INSTRUCTION: Write out the lines of the listing below, from the line containing "Where should I" down to the end of the listing, word for word. Leave the pictures out.

DATA RECORDS:
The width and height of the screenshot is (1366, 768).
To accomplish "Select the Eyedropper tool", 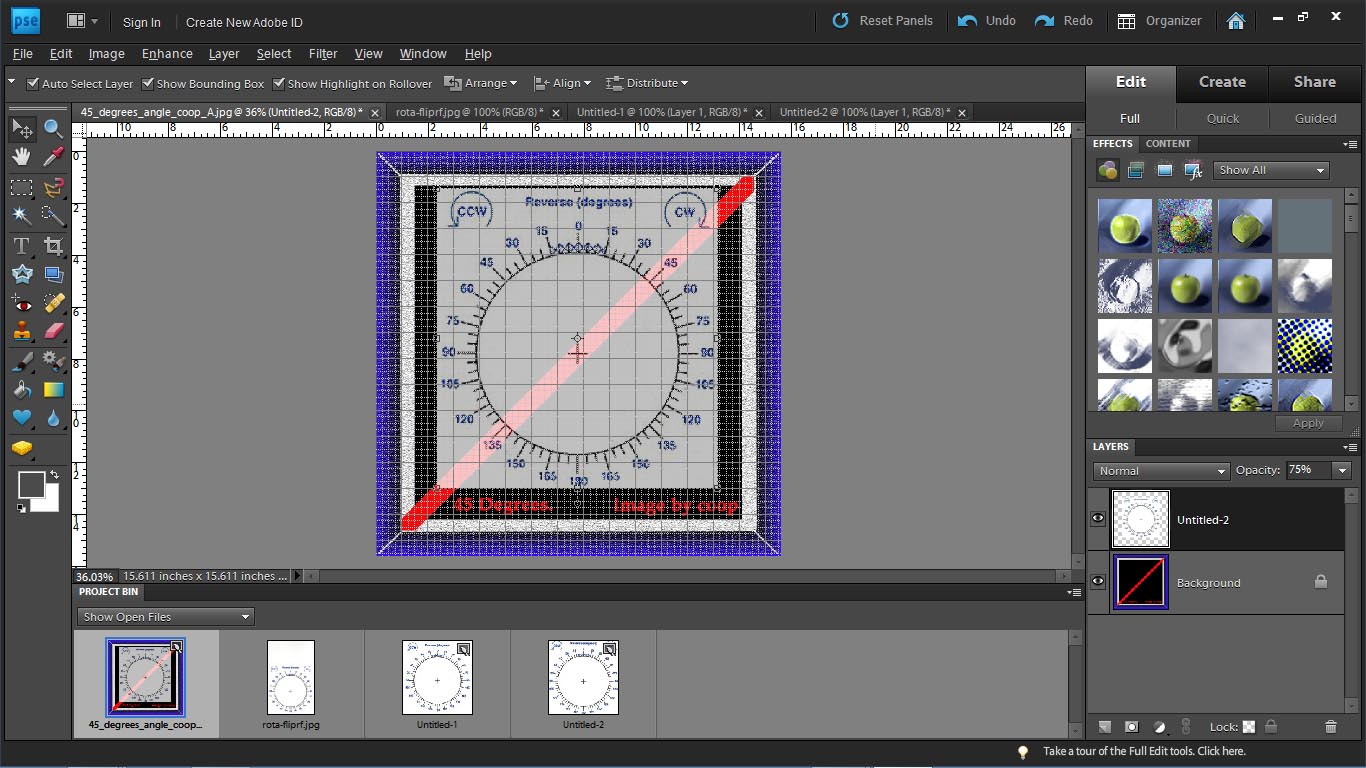I will coord(53,157).
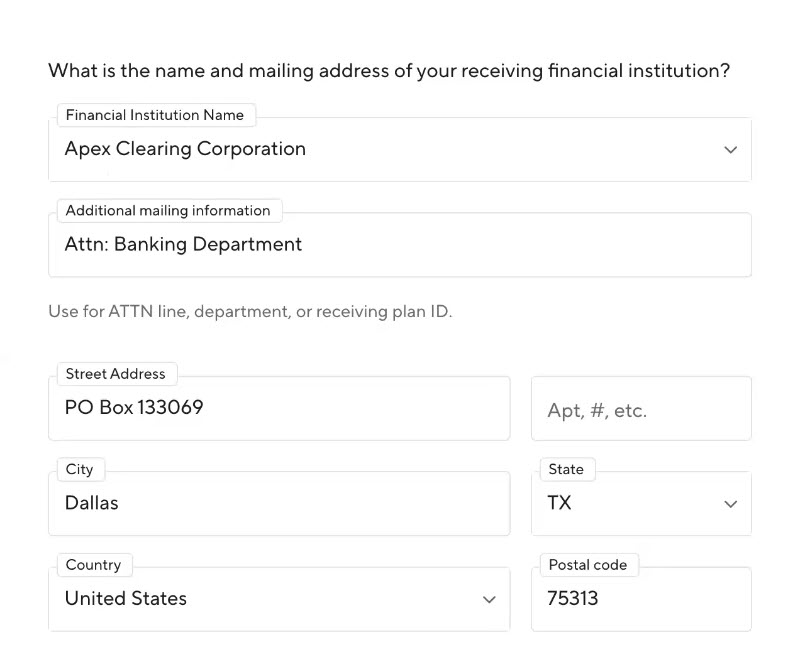
Task: Click the field containing PO Box 133069
Action: [x=279, y=408]
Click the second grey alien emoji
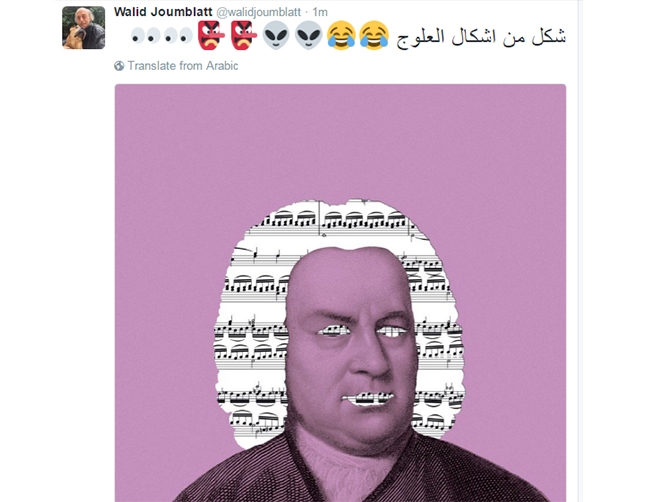 [308, 36]
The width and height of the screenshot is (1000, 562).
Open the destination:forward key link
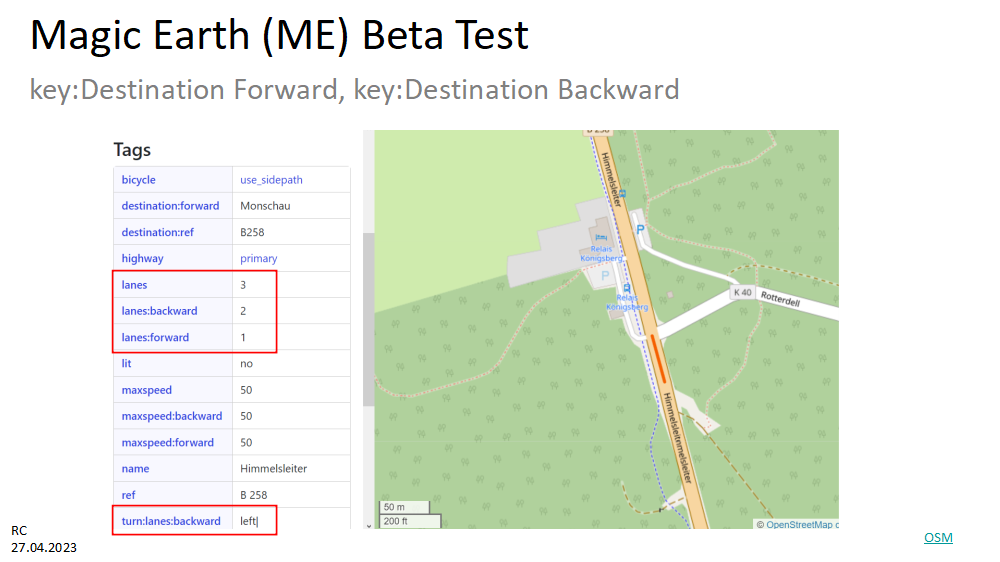[x=170, y=206]
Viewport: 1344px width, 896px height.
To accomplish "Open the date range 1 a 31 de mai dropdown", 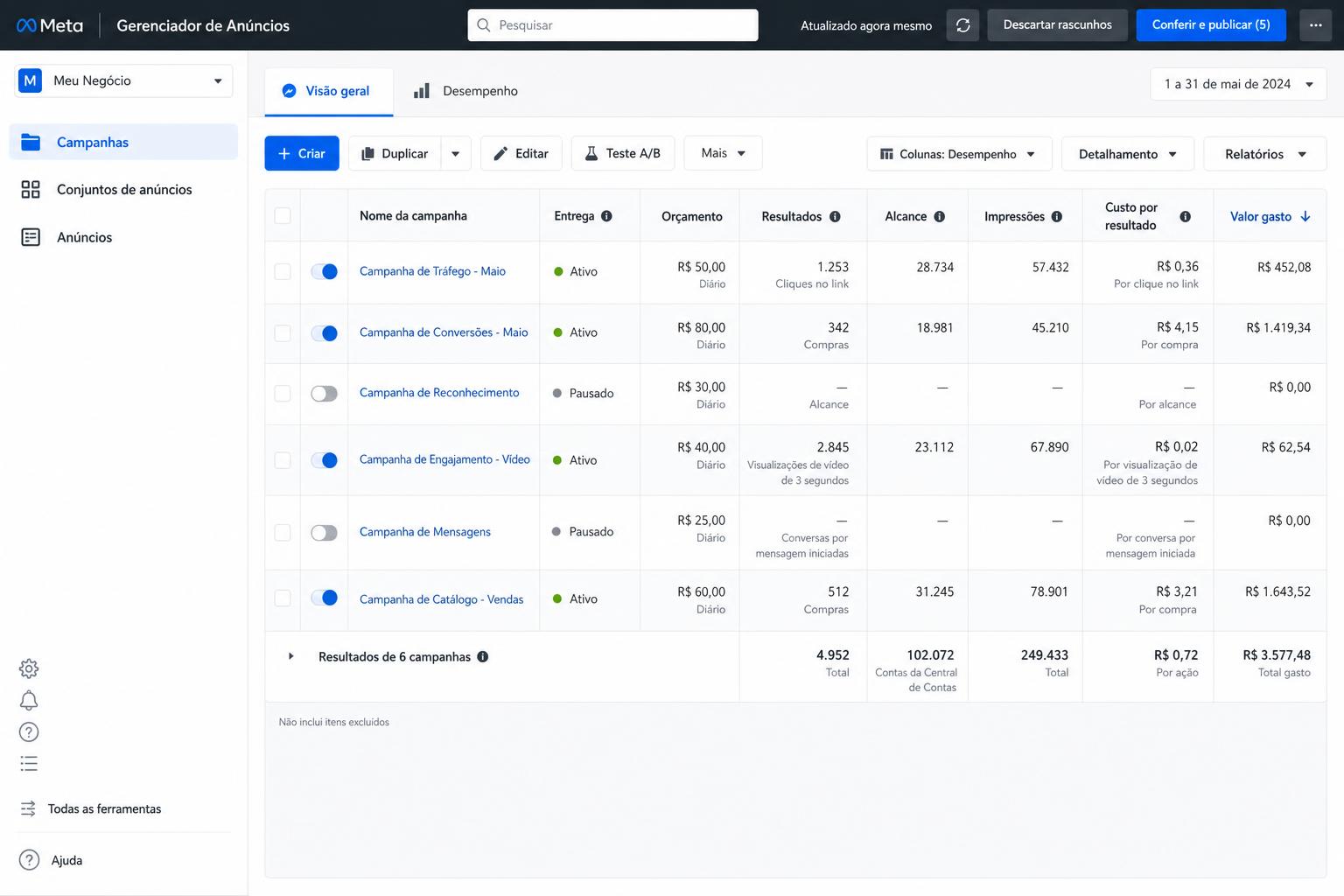I will pyautogui.click(x=1238, y=84).
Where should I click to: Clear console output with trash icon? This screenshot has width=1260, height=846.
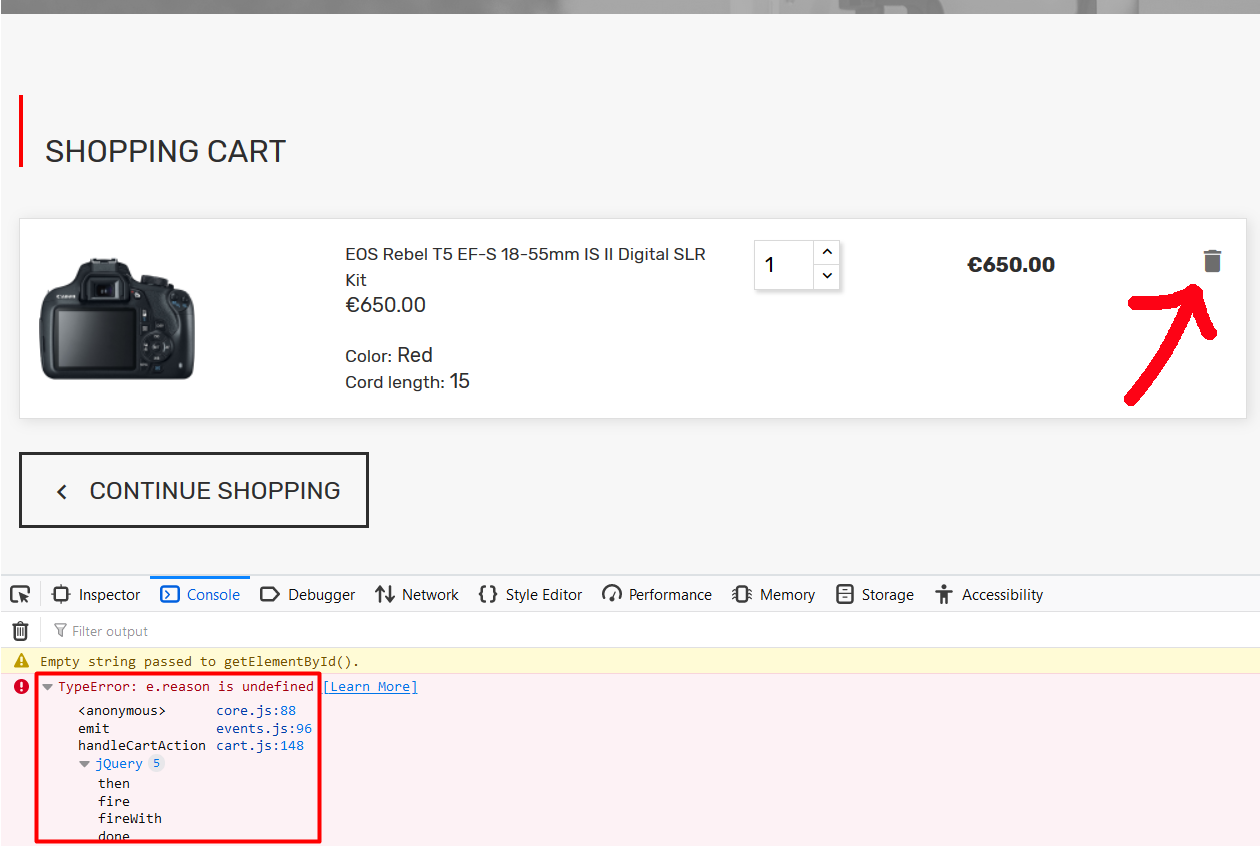pos(20,631)
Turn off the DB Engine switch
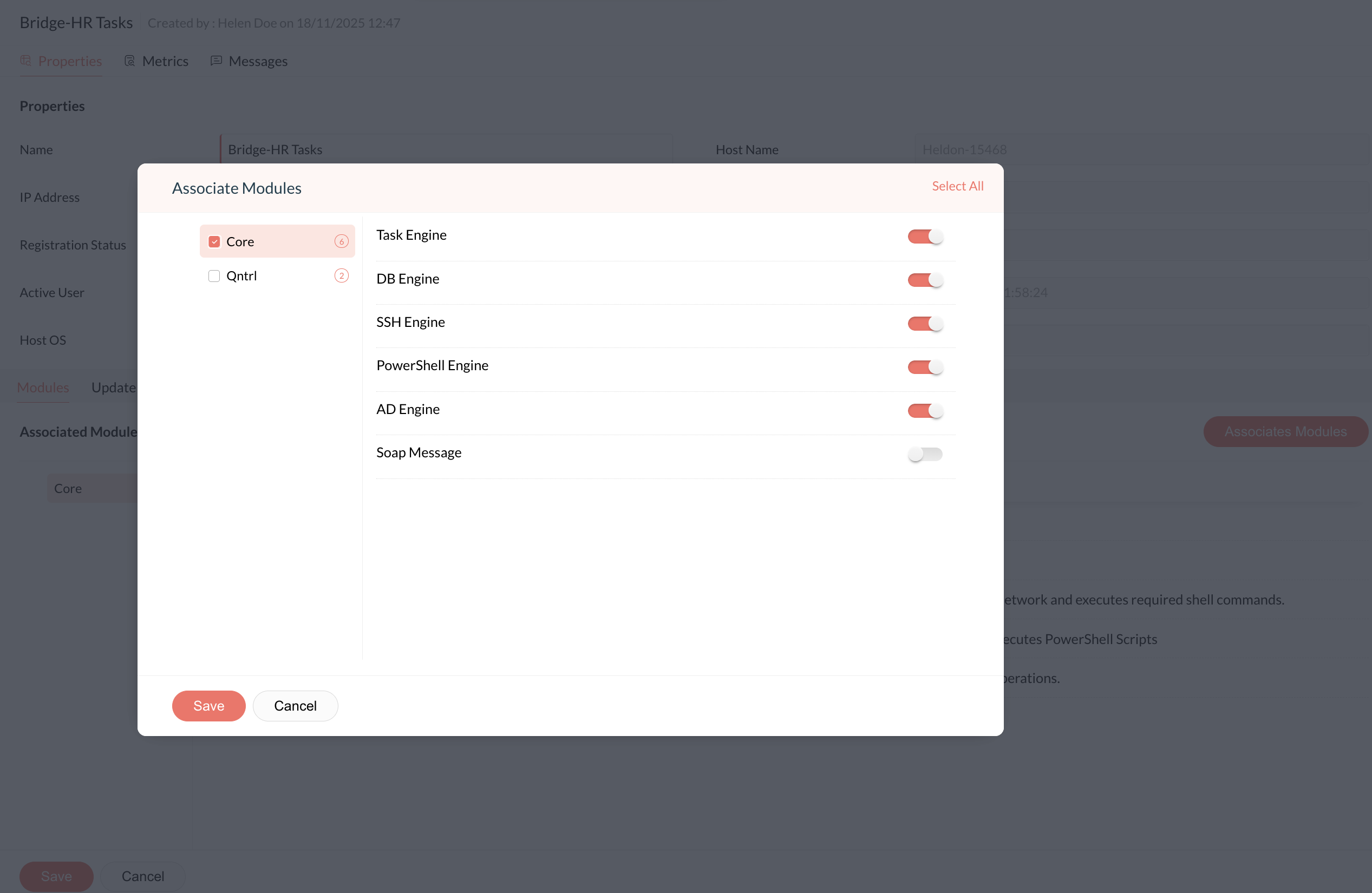The height and width of the screenshot is (893, 1372). pos(925,280)
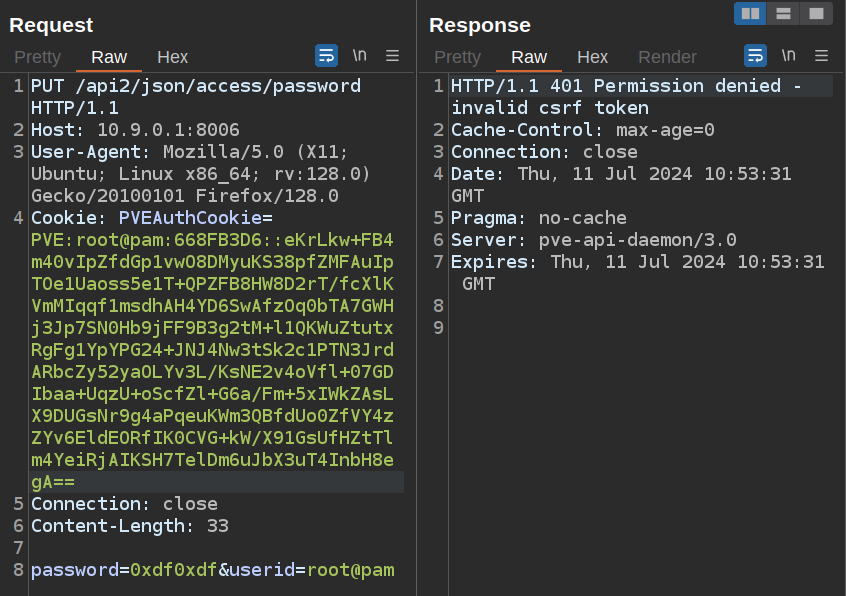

TASK ANSWER:
Where should I click to: Clear console output with trash icon? This screenshot has width=1260, height=846.
pos(20,631)
Turn off the DB Engine switch
The height and width of the screenshot is (893, 1372). pos(925,280)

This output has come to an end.